The Sui et al. benchmark is carefully designed and the numbers are believable. The finding that HTML outperforms markdown for structural tasks is counterintuitive — markdown is more compact and LLMs see more of it in training — but aligns with what you'd expect: HTML's explicit tagging gives the model more anchors to navigate structure without inferring it.

What I'm skeptical of: the self-augmentation technique (two-stage prompting where the first prompt asks the model to identify critical values before answering) produces improvements of 0.84–5.68% on downstream benchmarks like TabFact and ToTTo. These are real numbers from real experiments, but they're marginal. The technique doesn't address the fundamental problem — it's a prompt-engineering patch on top of genuinely weak structural understanding.

The TMLR survey has the scope problem common to all surveys: it covers everything from tabular prediction (XGBoost country) to generative table synthesis to QA, which dilutes the analysis. The most actionable section for my purposes is the structured QA track, and even there the survey mostly catalogues methods rather than synthesizing which ones are actually reliable.

The FinSheet-Bench finding that complex aggregations score 19.6% is the most finance-specific alarm bell here. Portfolio aggregation, fund-level rollups, and multi-period comparisons are exactly the operations that make financial reporting non-trivial — and they're exactly where LLMs fall apart.

Why this matters for finance AI

Beancount ledgers are tables. When an autonomous agent reads a ledger to detect anomalies, generate reports, or decide on a write-back, it is performing tabular reasoning. The evidence suggests that current LLMs handle simple lookups reasonably well (cell retrieval at 73% for GPT-4) but collapse on the operations that matter most: multi-step aggregation, size estimation for large ledgers, and reasoning over structural variations.

The serialization finding has immediate practical implications. If I'm piping Beancount files into an LLM, the format I choose affects accuracy by several percentage points before I've written a single line of agent logic. Beancount's native syntax is close to the "NL+Sep" end of the format hierarchy — readable for humans, suboptimal for LLMs. Converting to a more structured intermediate (a JSON or HTML table of transactions) before feeding to a model may be worth the preprocessing cost.

The complexity collapse at scale is the most sobering finding. A real Beancount ledger for a small business might have thousands of transactions, dozens of accounts, and multi-year history. The FinSheet-Bench results suggest that once a table grows to the size where it actually matters, LLM accuracy degrades into territory that is not safe for autonomous write-back.
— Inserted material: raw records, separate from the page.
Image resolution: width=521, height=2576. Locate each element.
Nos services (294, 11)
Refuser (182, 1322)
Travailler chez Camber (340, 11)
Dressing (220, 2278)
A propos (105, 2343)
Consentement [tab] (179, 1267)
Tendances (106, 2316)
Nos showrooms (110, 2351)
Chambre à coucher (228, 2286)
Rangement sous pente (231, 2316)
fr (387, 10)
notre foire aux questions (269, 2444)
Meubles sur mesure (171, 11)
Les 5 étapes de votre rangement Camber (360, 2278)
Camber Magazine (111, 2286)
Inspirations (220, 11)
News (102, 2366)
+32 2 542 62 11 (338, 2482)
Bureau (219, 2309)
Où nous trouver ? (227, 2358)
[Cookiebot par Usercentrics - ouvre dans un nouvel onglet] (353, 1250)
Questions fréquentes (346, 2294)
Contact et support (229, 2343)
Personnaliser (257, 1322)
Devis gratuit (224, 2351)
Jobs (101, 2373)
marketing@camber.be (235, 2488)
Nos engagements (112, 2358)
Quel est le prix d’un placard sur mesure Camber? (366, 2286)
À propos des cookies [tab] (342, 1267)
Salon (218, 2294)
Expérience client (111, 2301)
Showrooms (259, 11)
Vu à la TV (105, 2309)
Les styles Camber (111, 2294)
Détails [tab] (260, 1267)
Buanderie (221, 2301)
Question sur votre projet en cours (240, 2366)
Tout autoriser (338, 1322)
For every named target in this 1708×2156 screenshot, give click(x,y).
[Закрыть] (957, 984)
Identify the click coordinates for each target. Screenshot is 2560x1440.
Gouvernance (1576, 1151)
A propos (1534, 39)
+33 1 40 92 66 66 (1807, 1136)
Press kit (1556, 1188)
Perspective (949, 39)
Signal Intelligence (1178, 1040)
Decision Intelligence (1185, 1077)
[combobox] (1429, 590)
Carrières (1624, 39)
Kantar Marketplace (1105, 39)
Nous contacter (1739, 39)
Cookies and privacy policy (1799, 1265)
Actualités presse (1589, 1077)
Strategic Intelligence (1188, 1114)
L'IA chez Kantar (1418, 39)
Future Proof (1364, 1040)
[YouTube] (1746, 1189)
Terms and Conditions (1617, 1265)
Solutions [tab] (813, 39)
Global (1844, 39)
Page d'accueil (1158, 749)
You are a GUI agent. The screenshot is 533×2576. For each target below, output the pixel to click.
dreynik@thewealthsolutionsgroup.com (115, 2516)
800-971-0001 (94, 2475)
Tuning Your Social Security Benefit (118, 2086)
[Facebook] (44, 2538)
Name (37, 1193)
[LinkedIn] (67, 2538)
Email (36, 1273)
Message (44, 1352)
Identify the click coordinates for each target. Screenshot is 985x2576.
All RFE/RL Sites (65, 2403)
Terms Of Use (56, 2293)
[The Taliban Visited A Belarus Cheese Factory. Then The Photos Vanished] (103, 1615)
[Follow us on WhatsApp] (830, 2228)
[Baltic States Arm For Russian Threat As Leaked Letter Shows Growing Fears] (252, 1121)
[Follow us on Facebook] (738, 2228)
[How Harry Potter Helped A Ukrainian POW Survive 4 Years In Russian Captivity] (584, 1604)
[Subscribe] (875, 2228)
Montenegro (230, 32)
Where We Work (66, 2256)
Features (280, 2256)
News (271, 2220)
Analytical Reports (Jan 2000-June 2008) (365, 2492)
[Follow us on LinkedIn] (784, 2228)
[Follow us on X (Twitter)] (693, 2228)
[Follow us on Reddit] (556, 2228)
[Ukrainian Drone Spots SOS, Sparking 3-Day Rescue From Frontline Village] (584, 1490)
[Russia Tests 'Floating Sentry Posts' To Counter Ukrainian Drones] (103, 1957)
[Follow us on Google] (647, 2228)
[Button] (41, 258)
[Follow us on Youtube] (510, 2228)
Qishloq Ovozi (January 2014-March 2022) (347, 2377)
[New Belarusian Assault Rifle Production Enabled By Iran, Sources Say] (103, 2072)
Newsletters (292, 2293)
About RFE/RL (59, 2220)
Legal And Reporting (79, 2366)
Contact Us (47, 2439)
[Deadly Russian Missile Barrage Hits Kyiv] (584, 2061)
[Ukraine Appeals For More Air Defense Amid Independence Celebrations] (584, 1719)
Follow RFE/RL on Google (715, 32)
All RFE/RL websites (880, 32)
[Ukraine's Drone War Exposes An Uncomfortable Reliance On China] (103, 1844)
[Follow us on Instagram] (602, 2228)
  • TableLLM (arXiv:2311.09206) — fine-tuned model trained on 169 Kaggle tables (UniPredict); reported to substantially outperform GPT-4 zero-shot on tabular prediction, which suggests domain-specific fine-tuning is still the right approach for finance-specific table tasks.
  • TAT-QA (arXiv:2105.07624) — a dataset specifically for discrete reasoning over hybrid financial documents (tables + text, like earnings reports); the accompanying TAT-LLM model is the most direct precedent for applying specialized models to financial table reasoning.
  • ToRR: A Benchmark for Table Reasoning and Robustness (arXiv:2502.19412) — focuses on adversarial perturbations like row shuffling and column reordering; if a Beancount agent is robust to reordering, it's a signal that it understands structure rather than position.